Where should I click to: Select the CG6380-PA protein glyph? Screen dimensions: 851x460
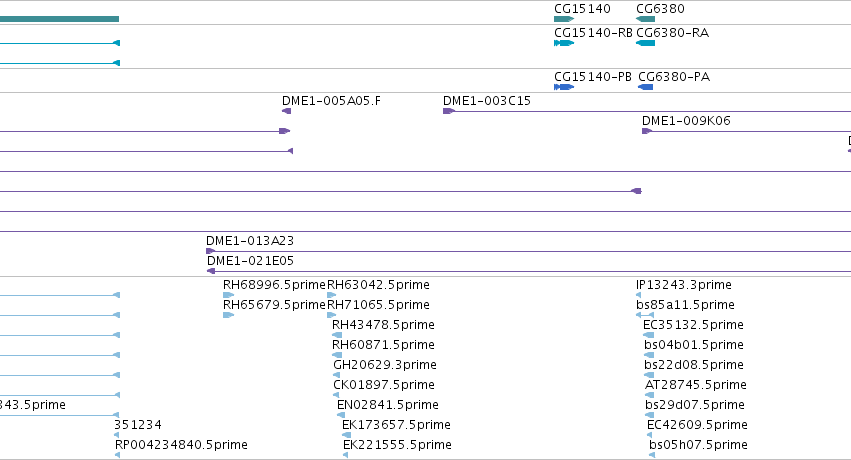coord(646,87)
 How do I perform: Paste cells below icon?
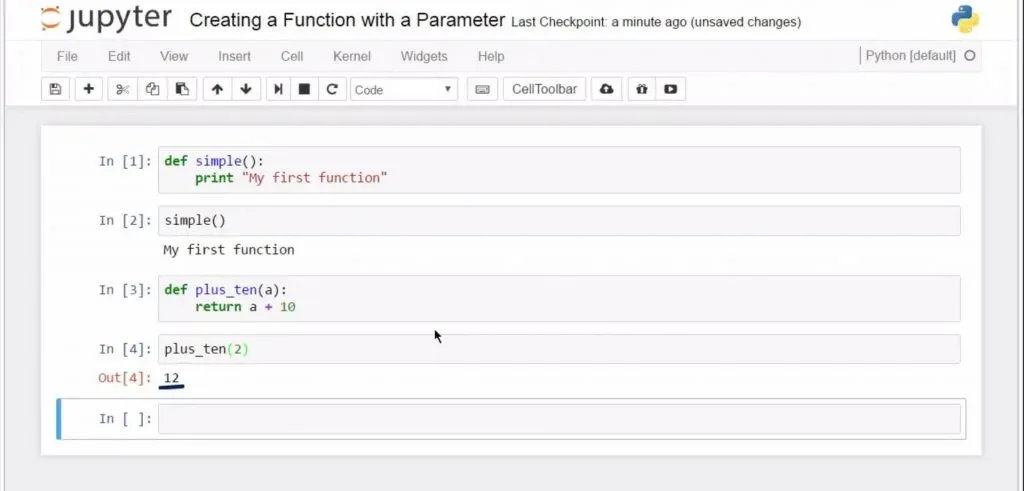(181, 89)
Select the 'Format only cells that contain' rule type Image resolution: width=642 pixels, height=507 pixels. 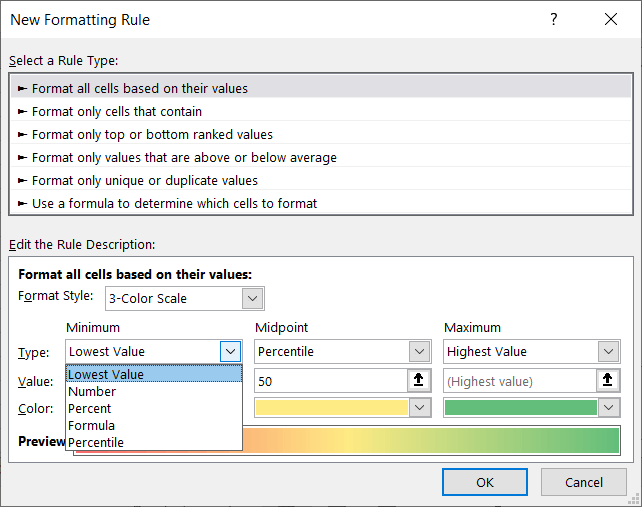[117, 111]
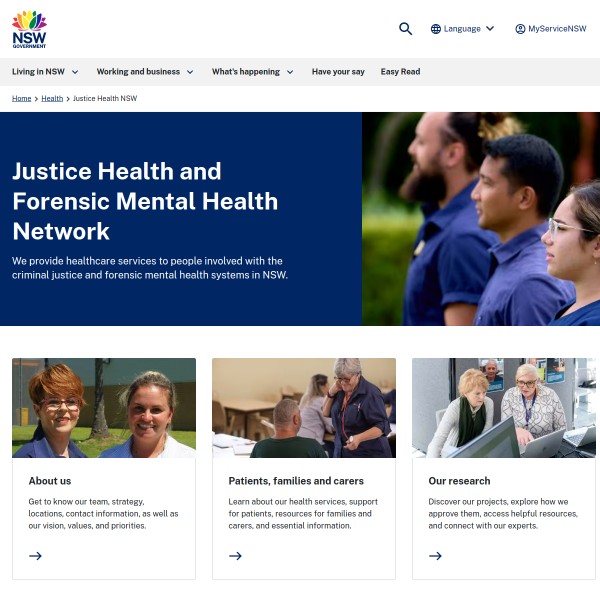The height and width of the screenshot is (600, 600).
Task: Click the arrow in Patients, families and carers card
Action: [x=235, y=556]
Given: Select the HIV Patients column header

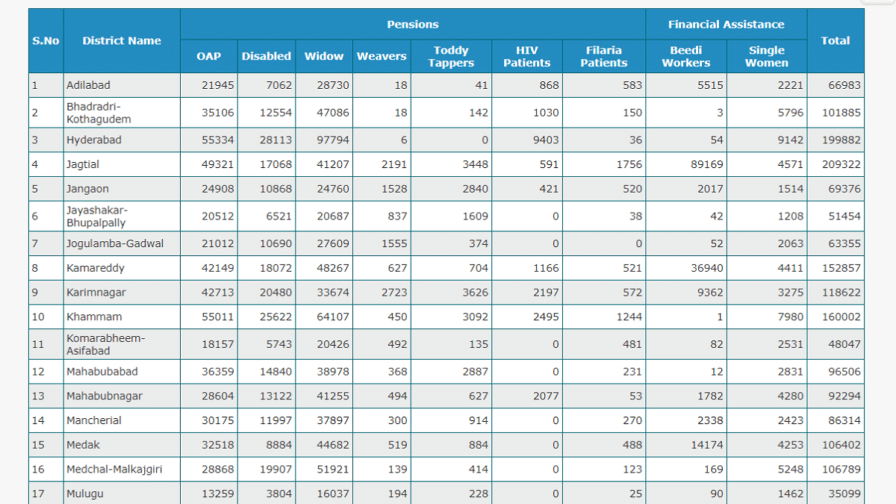Looking at the screenshot, I should [526, 57].
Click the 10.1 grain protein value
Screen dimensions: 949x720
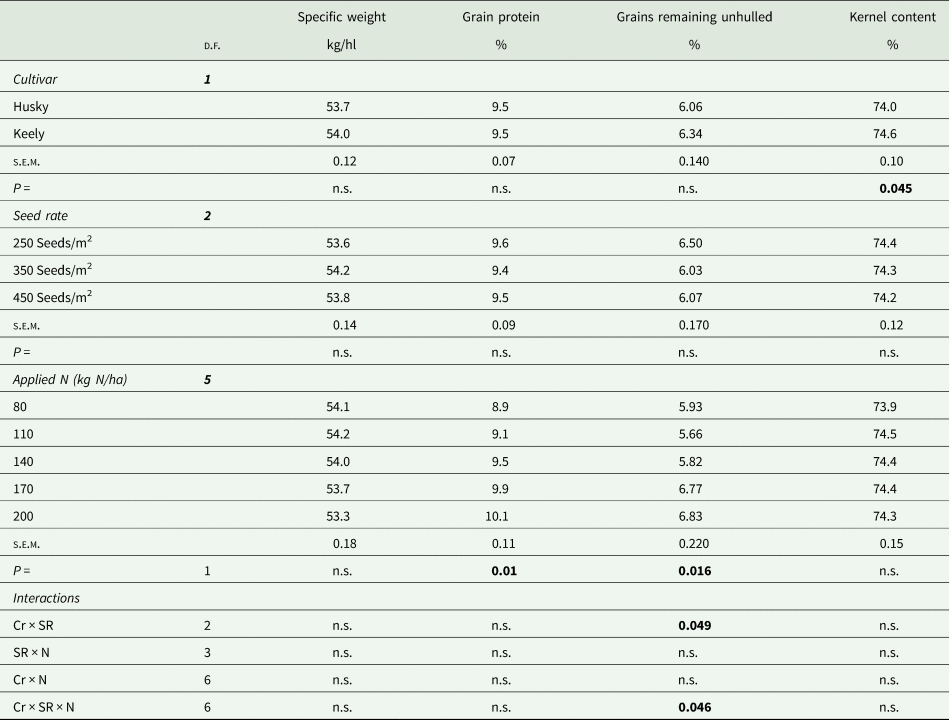tap(501, 516)
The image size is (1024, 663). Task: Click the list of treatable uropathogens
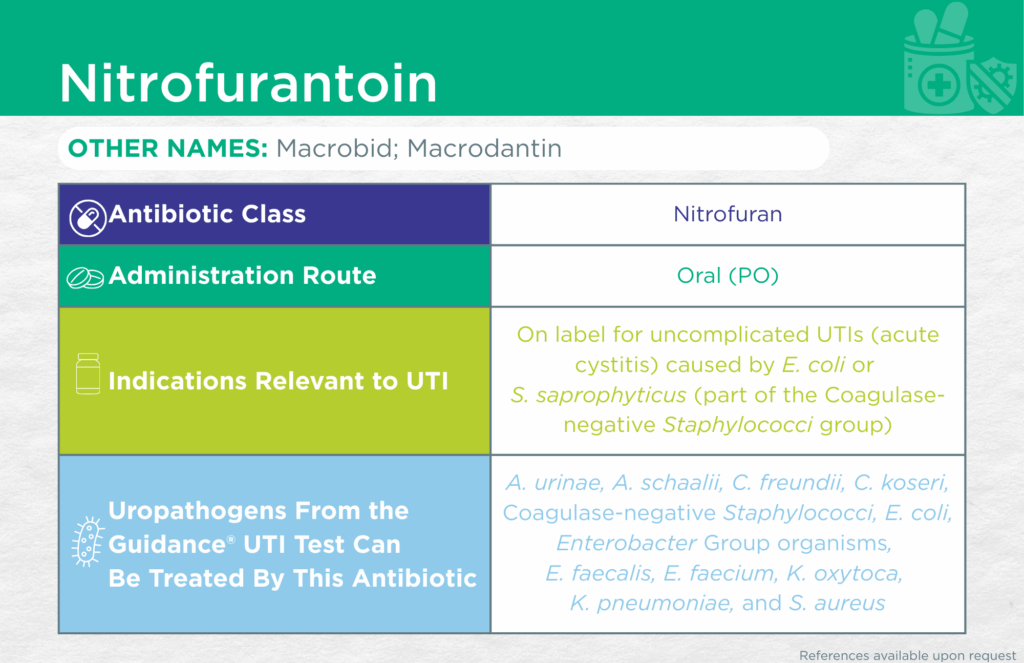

> _Exercise objective_
Once the line with "Click the 10.1 grain protein value" is found, output it and every line after it through the end of the listing, exactly, without pictures.

> _Task output_
Click the 10.1 grain protein value
Screen dimensions: 949x720
tap(501, 516)
The image size is (1024, 663). Task: Click the list of treatable uropathogens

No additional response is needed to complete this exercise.